Extract all lines in the data that contain the word "will".

━━━━━ Provided material ━━━━━

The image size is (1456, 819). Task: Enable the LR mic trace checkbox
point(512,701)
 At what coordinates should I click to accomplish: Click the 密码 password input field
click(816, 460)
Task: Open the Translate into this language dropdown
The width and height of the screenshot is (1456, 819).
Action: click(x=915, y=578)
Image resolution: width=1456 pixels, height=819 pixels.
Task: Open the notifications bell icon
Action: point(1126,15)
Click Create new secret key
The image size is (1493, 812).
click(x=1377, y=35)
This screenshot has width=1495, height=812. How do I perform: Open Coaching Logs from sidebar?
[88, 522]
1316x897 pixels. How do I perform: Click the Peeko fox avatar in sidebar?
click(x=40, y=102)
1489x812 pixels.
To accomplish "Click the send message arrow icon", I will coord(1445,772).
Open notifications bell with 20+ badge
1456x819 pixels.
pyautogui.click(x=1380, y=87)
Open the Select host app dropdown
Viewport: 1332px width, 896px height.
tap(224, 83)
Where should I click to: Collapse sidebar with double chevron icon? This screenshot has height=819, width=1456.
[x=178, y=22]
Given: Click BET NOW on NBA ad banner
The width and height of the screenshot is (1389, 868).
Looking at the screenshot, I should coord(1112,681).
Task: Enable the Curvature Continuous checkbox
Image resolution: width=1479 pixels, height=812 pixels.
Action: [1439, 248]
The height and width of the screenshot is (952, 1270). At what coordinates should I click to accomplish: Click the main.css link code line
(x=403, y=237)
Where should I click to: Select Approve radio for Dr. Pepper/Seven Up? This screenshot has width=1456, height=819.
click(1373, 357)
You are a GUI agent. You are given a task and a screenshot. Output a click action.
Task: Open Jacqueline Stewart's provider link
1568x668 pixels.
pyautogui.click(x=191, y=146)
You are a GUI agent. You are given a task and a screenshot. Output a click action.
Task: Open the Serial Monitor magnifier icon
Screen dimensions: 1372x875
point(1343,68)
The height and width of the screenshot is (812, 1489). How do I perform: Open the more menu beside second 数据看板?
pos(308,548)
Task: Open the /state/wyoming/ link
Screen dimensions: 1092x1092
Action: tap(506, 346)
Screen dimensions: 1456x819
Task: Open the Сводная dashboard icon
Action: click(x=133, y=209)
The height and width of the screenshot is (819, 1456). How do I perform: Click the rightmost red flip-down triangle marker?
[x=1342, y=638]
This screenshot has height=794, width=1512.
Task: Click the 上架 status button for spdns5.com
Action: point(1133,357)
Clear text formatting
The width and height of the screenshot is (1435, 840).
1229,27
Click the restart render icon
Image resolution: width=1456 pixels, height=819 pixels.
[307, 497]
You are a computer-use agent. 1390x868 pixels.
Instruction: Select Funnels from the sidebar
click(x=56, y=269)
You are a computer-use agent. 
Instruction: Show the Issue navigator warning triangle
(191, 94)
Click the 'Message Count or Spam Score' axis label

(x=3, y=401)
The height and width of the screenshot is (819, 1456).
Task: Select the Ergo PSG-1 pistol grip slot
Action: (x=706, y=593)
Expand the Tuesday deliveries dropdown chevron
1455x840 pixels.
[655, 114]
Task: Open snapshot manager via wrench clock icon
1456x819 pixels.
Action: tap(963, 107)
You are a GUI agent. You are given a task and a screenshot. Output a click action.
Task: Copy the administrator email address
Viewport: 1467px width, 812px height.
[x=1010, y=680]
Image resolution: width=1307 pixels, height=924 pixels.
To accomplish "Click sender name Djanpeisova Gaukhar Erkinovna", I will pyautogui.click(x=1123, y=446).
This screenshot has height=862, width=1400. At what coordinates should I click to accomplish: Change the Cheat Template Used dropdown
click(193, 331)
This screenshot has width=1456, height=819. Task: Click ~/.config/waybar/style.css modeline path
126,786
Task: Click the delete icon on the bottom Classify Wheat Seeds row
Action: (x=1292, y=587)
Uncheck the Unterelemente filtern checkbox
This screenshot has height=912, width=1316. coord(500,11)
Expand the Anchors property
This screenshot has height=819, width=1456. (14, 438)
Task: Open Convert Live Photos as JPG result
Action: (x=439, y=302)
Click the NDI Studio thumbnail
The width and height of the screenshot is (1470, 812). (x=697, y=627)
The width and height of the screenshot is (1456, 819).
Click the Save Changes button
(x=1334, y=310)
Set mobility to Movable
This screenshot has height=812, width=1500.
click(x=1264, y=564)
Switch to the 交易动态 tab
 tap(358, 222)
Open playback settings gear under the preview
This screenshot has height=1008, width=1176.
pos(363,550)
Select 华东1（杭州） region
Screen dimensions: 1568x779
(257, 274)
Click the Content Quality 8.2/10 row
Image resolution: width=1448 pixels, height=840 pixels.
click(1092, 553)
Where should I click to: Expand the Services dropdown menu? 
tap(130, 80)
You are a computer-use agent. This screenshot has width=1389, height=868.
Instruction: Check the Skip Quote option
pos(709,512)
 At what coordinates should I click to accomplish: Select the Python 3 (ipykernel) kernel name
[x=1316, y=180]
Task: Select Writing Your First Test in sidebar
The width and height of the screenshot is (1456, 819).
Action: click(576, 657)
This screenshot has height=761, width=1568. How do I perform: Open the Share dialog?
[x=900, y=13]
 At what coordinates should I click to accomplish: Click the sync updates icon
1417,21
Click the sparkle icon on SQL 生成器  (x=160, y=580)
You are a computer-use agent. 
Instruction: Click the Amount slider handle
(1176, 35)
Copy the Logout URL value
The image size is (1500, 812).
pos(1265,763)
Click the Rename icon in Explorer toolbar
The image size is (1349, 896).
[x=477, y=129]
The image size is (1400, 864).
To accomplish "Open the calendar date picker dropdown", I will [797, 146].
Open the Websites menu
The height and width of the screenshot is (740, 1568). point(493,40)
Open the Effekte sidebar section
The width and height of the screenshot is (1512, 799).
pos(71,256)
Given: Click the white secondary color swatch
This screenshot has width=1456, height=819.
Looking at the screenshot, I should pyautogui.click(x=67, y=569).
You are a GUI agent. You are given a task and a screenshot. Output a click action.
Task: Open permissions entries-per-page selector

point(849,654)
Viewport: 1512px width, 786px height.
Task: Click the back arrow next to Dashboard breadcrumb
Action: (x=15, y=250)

━━━━━

Written solution
To accomplish "Click the send message arrow icon", I will coord(1445,772).
To accomplish "Click sender name Djanpeisova Gaukhar Erkinovna", I will pyautogui.click(x=1123, y=446).
To accomplish "Open the calendar date picker dropdown", I will [797, 146].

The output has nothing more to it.